Stafon Thompson, older by a month, would be arraigned in a minute or so. First up was Brian Lee Flowers, case No. 27-CR-08-29636.
He was wearing an orange jail shirt and appeared behind the safety glass that separates the courtroom from the prisoners, stepping up to a sort of bank teller's window where he stood, trembling.
Is your name Brian Lee Flowers, Judge John McShane asked.
The kid nodded feebly, resting his chin in his left hand. He was crying like someone who had lost his mother.
The judge told him he had to speak for the record. Nodding wasn't enough. Are you Brian Lee Flowers?
This time the kid wailed yes, covered his face with his hand and convulsed into sobs.
You were born June 21, 1991? Yes, the kid said. The judge set bail at a million dollars. Might just as well be a billion.

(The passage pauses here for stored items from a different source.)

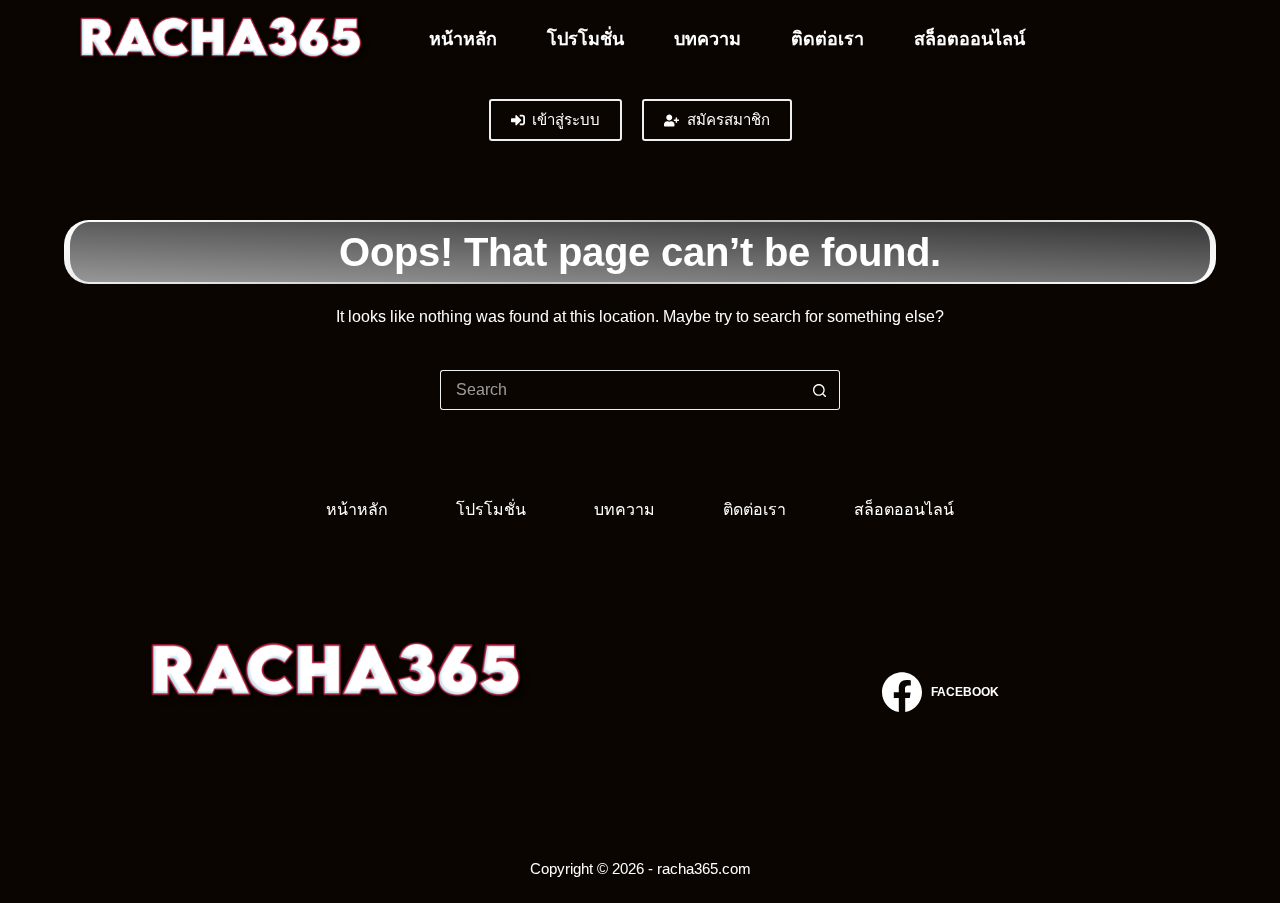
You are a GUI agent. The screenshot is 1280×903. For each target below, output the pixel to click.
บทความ (707, 39)
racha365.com (339, 744)
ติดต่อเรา (827, 39)
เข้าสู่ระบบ (566, 119)
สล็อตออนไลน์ (969, 39)
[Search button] (820, 390)
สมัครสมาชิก (728, 119)
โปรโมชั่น (585, 39)
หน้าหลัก (463, 39)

It only took a minute, and the kid was gone from the teller's window, shuffling through the glass cage, back toward jail. As he went, he let loose a long heart-wrenching cry, a wounded, woeful outburst that cut through the courtroom and seemed to say: Yes, I am Brian Lee Flowers, 17 on Saturday, charged with murdering Katricia Daniels, a woman I called "Mom," accused of stabbing and bludgeoning and chasing her to her slaughter and then her son, Robert, 10 years old.